** Opening INFORMATION SHOWN block **
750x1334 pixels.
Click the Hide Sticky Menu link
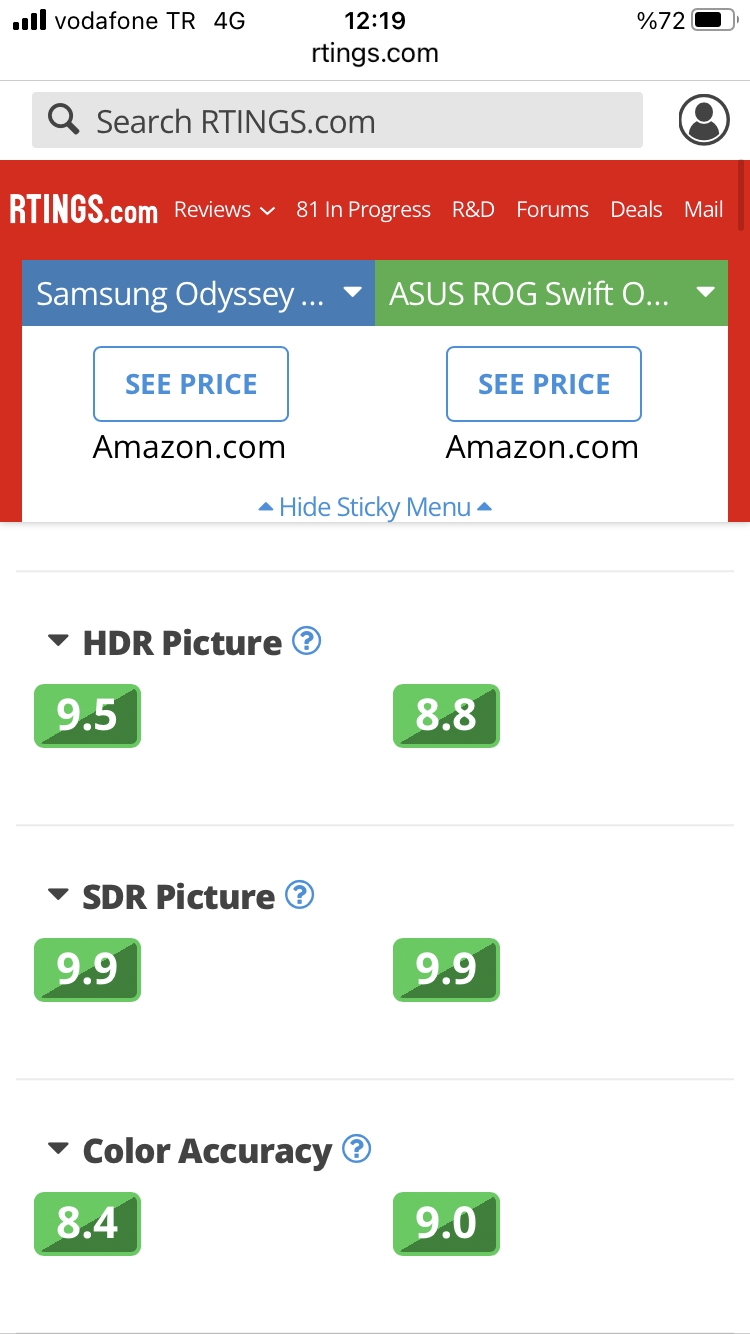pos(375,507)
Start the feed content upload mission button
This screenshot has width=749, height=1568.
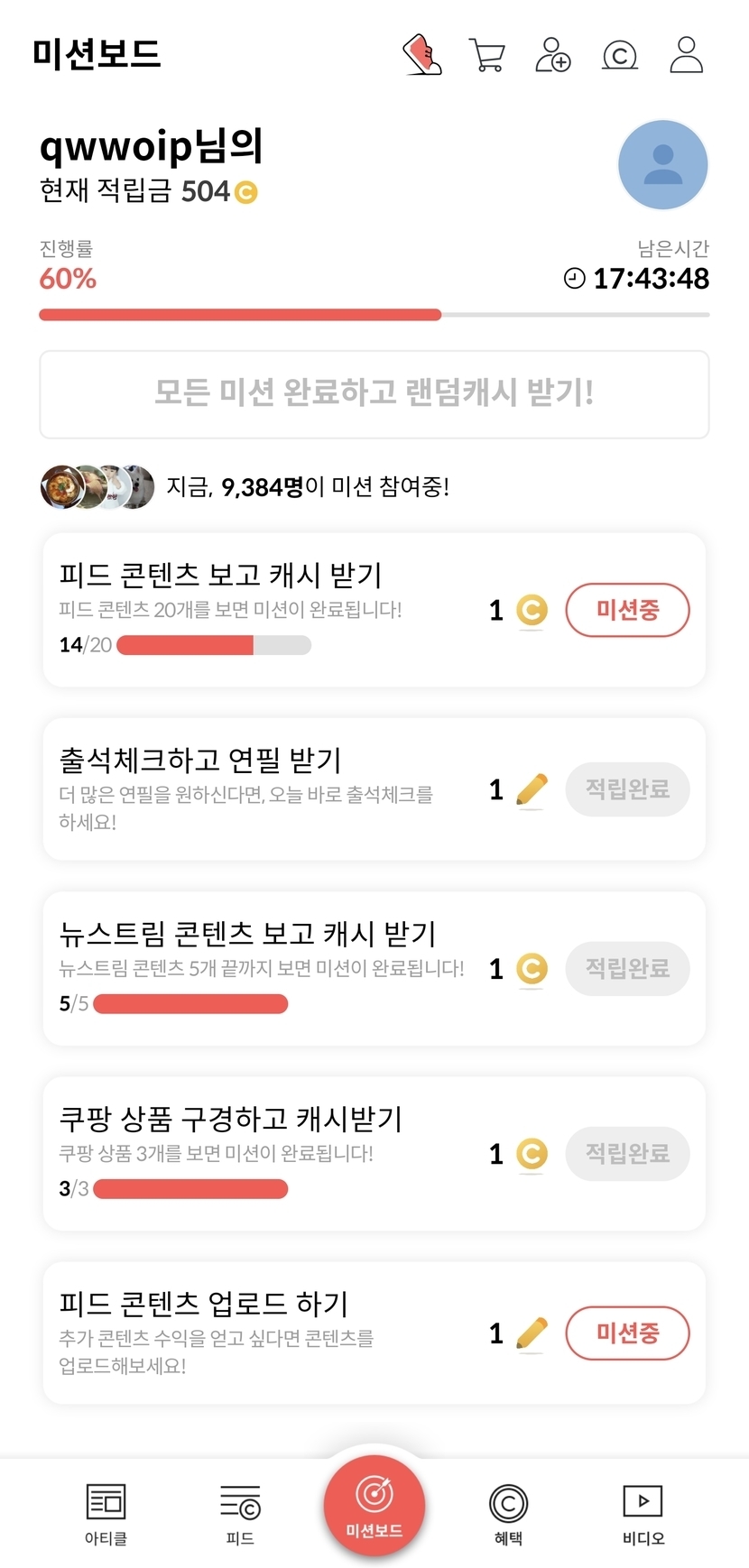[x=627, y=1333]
** Closing INFORMATION SHOWN block **
## WORK REQUEST
Only the lines from the one containing "Click the Hide Sticky Menu link" through the final line of the records should be transcribed, exactly and with no pictures.

## EXPECTED ANSWER
Click the Hide Sticky Menu link
pos(375,507)
Start the feed content upload mission button
This screenshot has width=749, height=1568.
[x=627, y=1333]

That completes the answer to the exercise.